Her voice came gently out of the night and the fog. “He’s not that bad, Liam.”
“Yeah, well, whatever.” She didn’t know what he knew about his father and what Colonel Charles Campbell would do, had done, for promotion. She didn’t know why he had made her fly him out to that archaeological dig south of Newenham and west of Chinook Air Force Base when his father had left this summer. Wy had met Charles twice. She didn’t know him the way he did.
“You named your son for him,” her disembodied voice reminded him.
“That was Jenny’s idea.”
“You could have changed her mind.”
“Yeah.” He rowed. “Yeah, I suppose I could have. And the fact that I didn’t says something.”
“He’s your father.”
“Yeah. He is that. Did you ever know who yours was?”
A raven croaked suddenly from overhead and Liam started violently, jerking the oars free of the water. Water splashed, catching both him and Wy. The stern of the skiff started to drift. The dock loomed up suddenly out of the fog, materializing into a dark rectangular shape off the starboard bow.
They both saw it at the same time. “There!”
He pulled for shore with short, powerful strokes, and a moment later they were alongside. Liam shipped the oars while Wy fastened the bowline off to a cleat on the dock. She trotted up the dock, Liam right behind her, and they threaded their way up the path that followed the creek. Moments later they emerged into the clearing and there was the cabin. She paused just long enough to grin at him. “I told you we could make it.”
He kissed her. He hadn’t meant to, but he did it anyway. “I’ll never doubt you again.” He added, following her to the door, “I’ll never fly into a storm with you again, either.”
“I swear I hear voices,” they heard someone say, and the door of the cabin opened as they walked up the steps.
Bill stood there, astonished. “What the hell are you two doing here? And how the hell did you get here?”
Newenham, September 6
“Do you think the wind’s slowing down a little?”
“In the last five minutes since you asked, no.”
“Wy’s going to be seriously pissed if you break her computer.”
Jim spared a glance over his shoulder. “Oh, please.”
Jo, pacing restlessly back and forth across the living room of Wy’s house, glared at the back of his head as he sat hunched over the monitor. “What are you doing, anyway?”

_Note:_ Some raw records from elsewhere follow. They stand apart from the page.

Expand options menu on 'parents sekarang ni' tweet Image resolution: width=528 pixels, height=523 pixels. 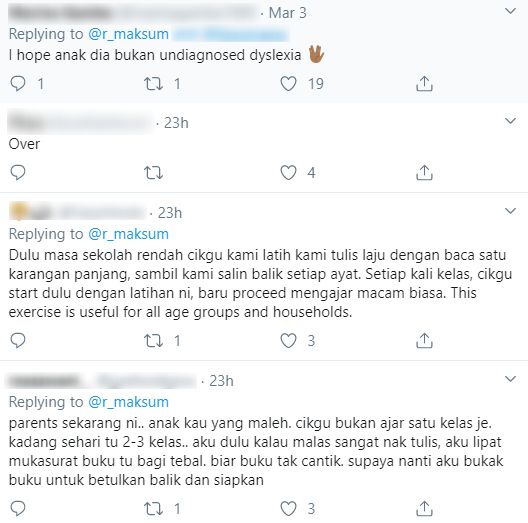tap(510, 379)
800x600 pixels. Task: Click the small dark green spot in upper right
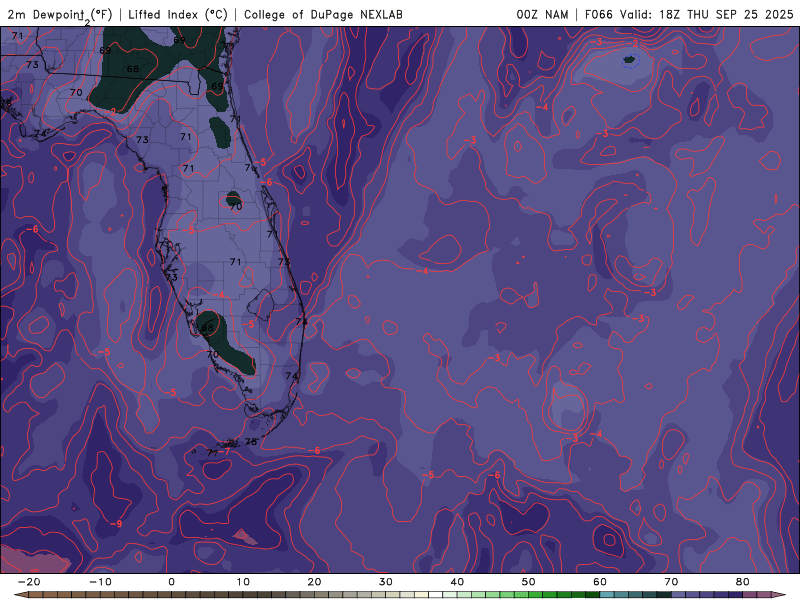629,60
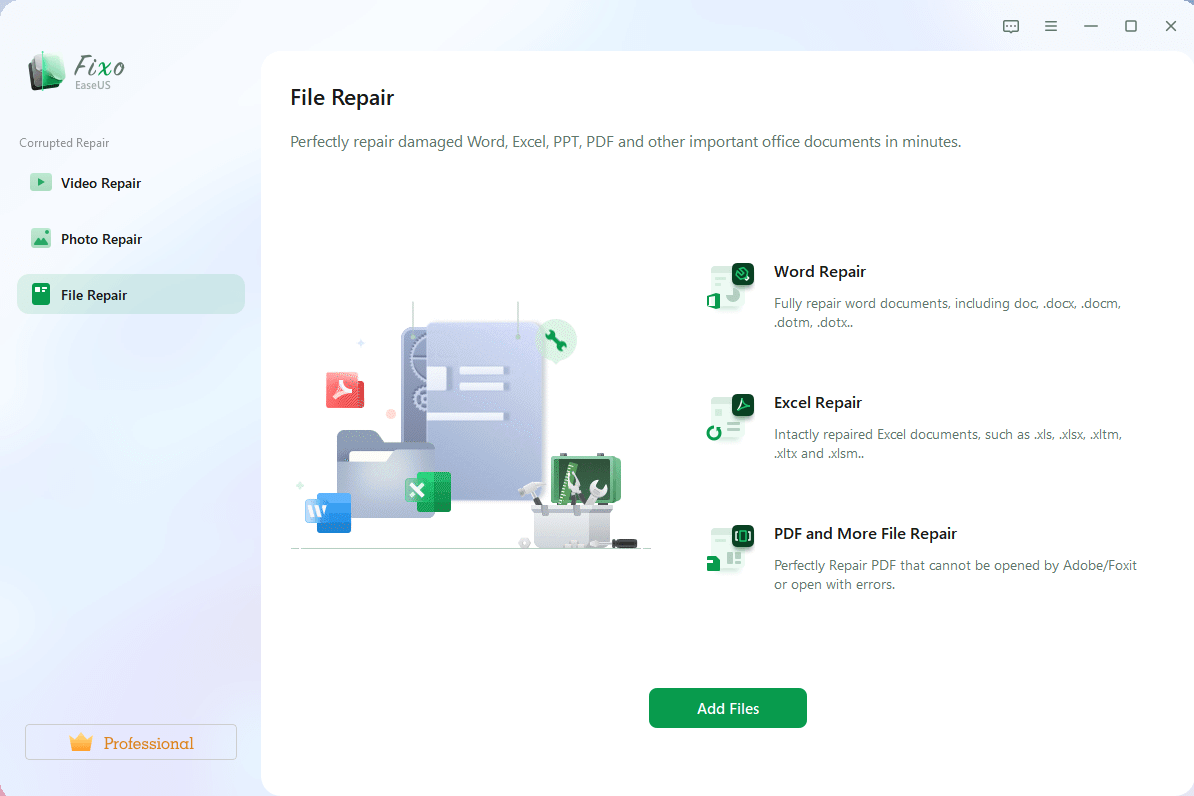Click the Word Repair green document icon

tap(729, 287)
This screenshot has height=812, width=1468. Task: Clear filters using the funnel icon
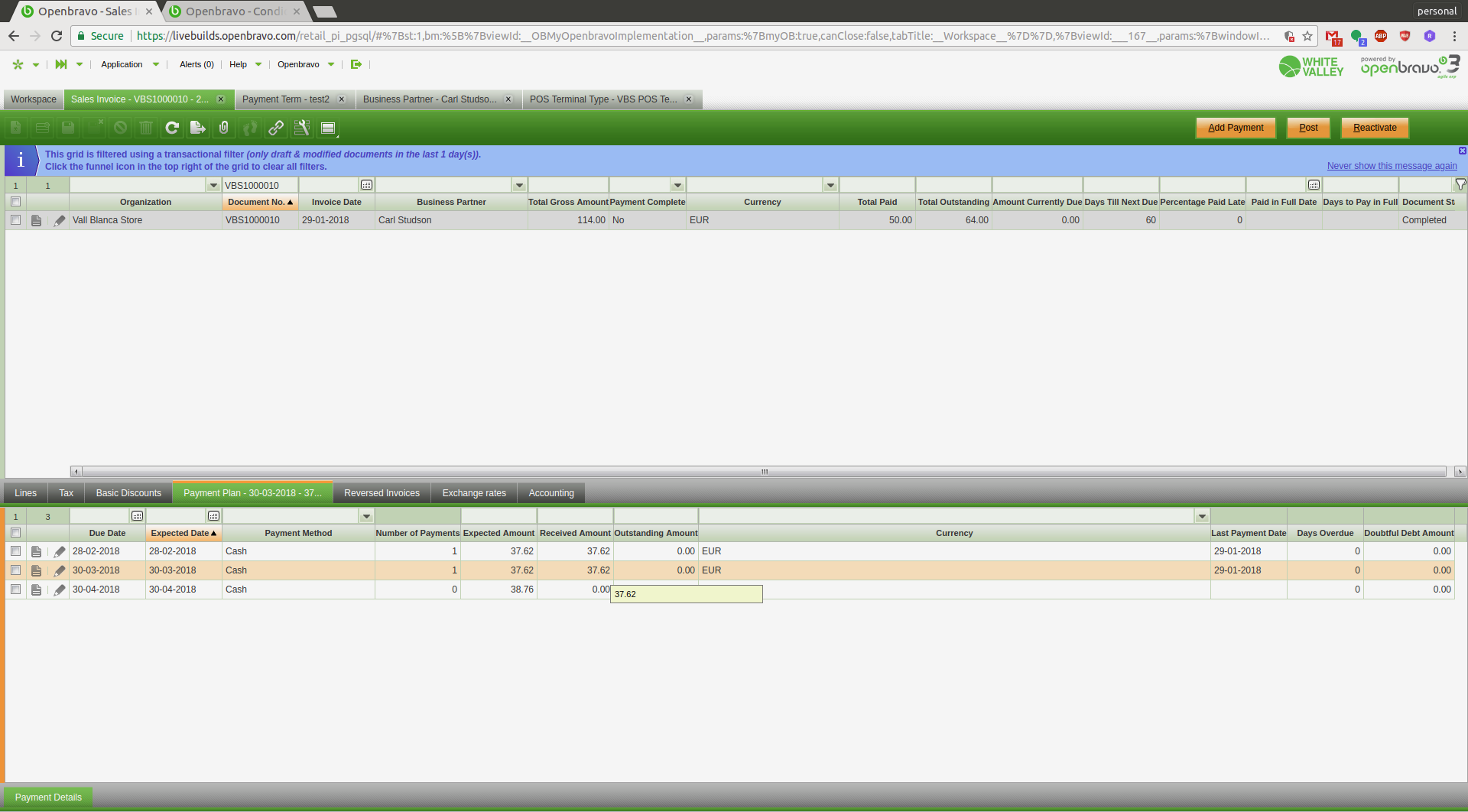pyautogui.click(x=1460, y=184)
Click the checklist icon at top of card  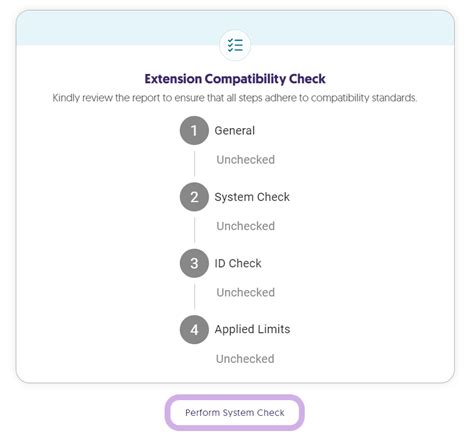pyautogui.click(x=235, y=45)
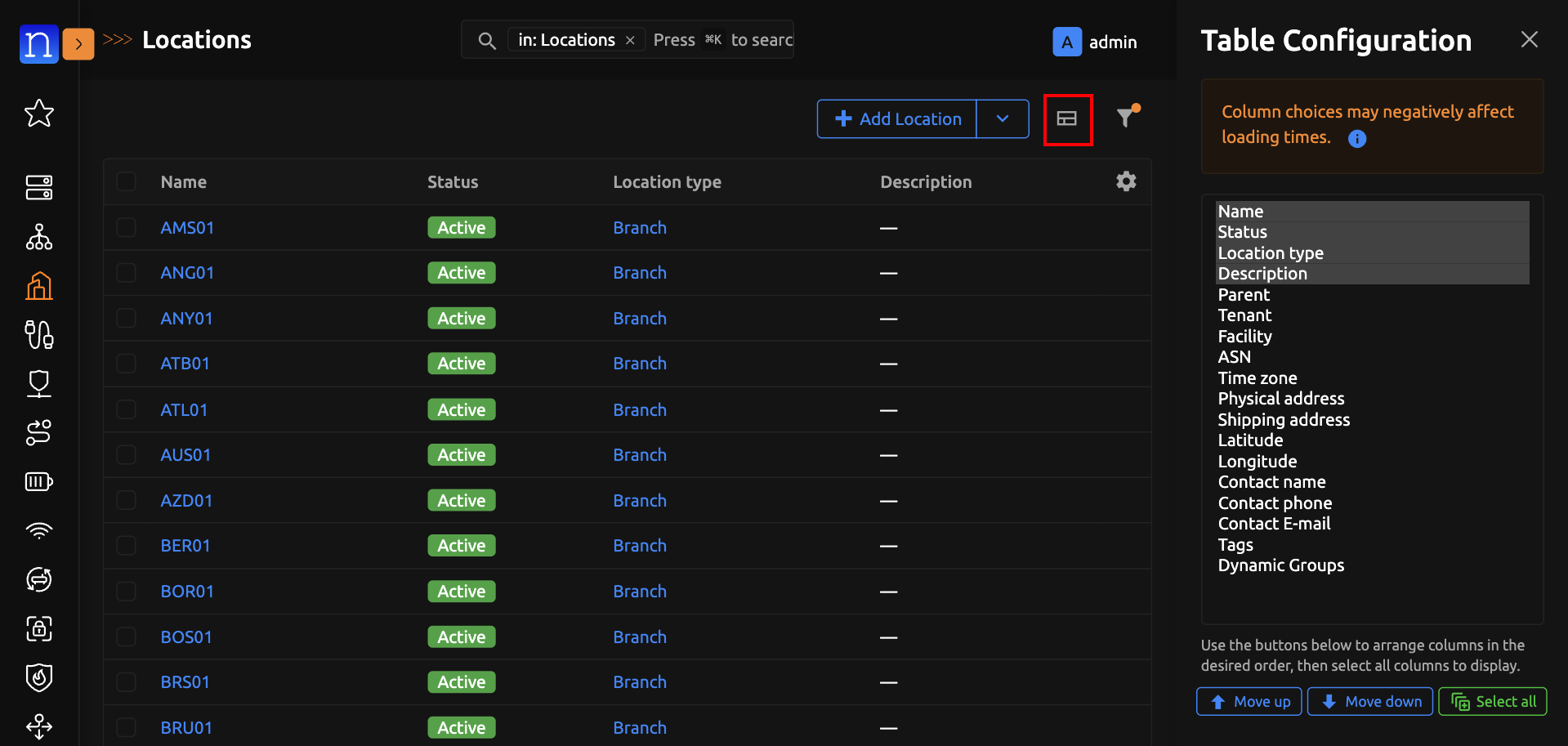Screen dimensions: 1568x746
Task: Click the Move down button
Action: (1370, 702)
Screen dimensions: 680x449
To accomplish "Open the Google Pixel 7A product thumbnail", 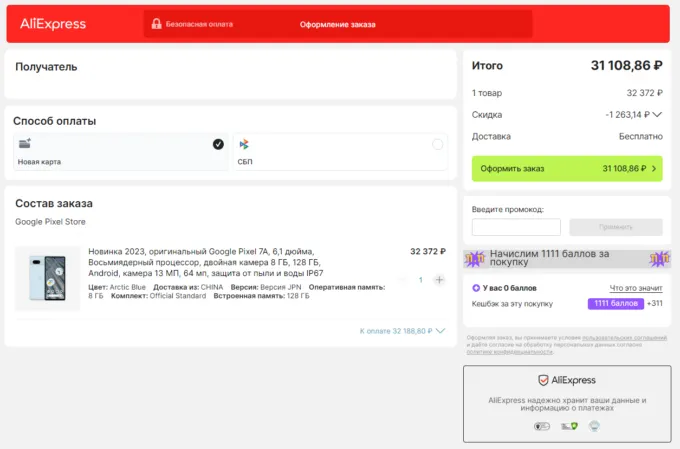I will click(x=47, y=279).
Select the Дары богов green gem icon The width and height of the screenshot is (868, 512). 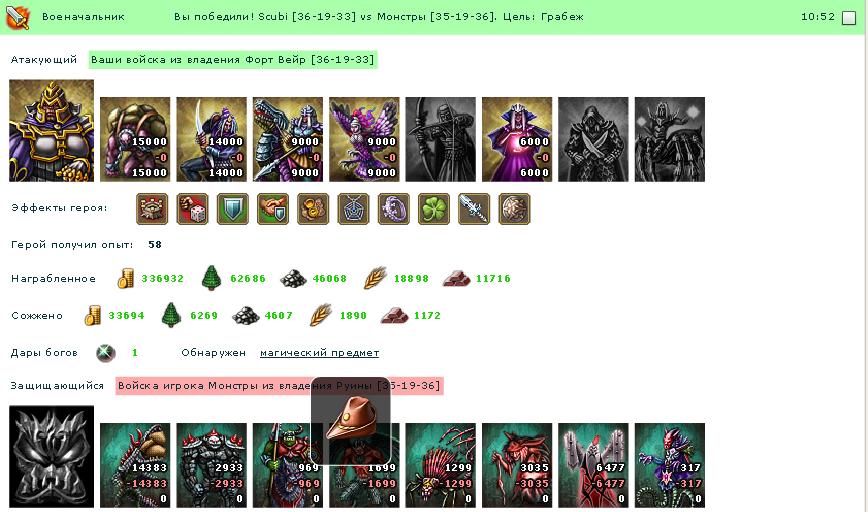coord(105,353)
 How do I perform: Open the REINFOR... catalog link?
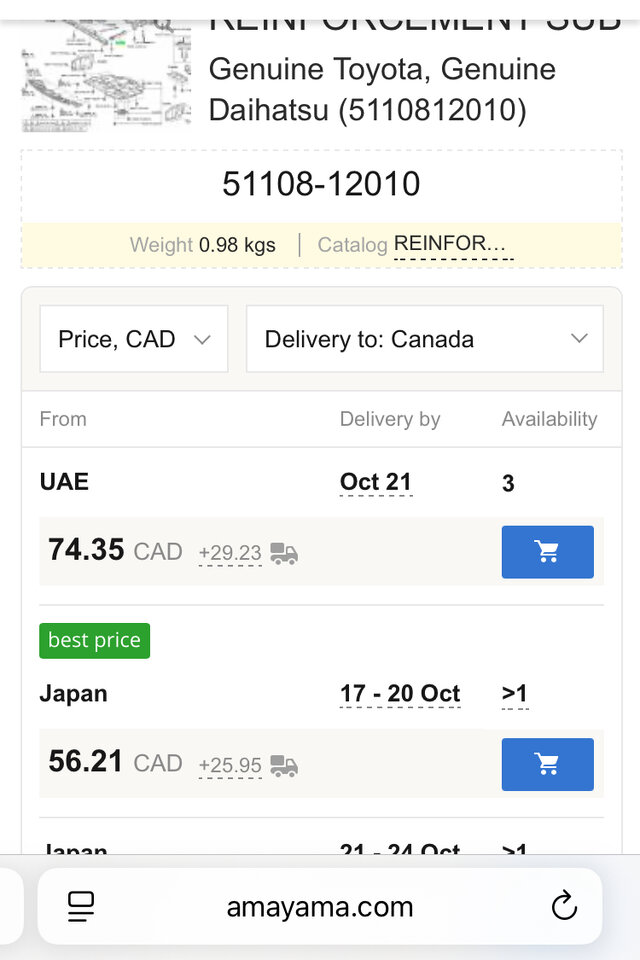[453, 243]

“Destroying your credit rating.”
She halted. “What?”
He grinned at the screen. “Relax, Dunaway, it was joke.”
Suspiciously, she came to peer over his shoulder. “It better be.” She squinted. “For god’s sake. Isn’t that the state troopers’ database?”
“Yes.”
“How did you get in?”
“Talent, Dunaway, loads and loads of talent.” He scrolled down.
“Liam gave you the password.”
He snorted. “The perfect cop breaking faith with his own force? Give me a break.”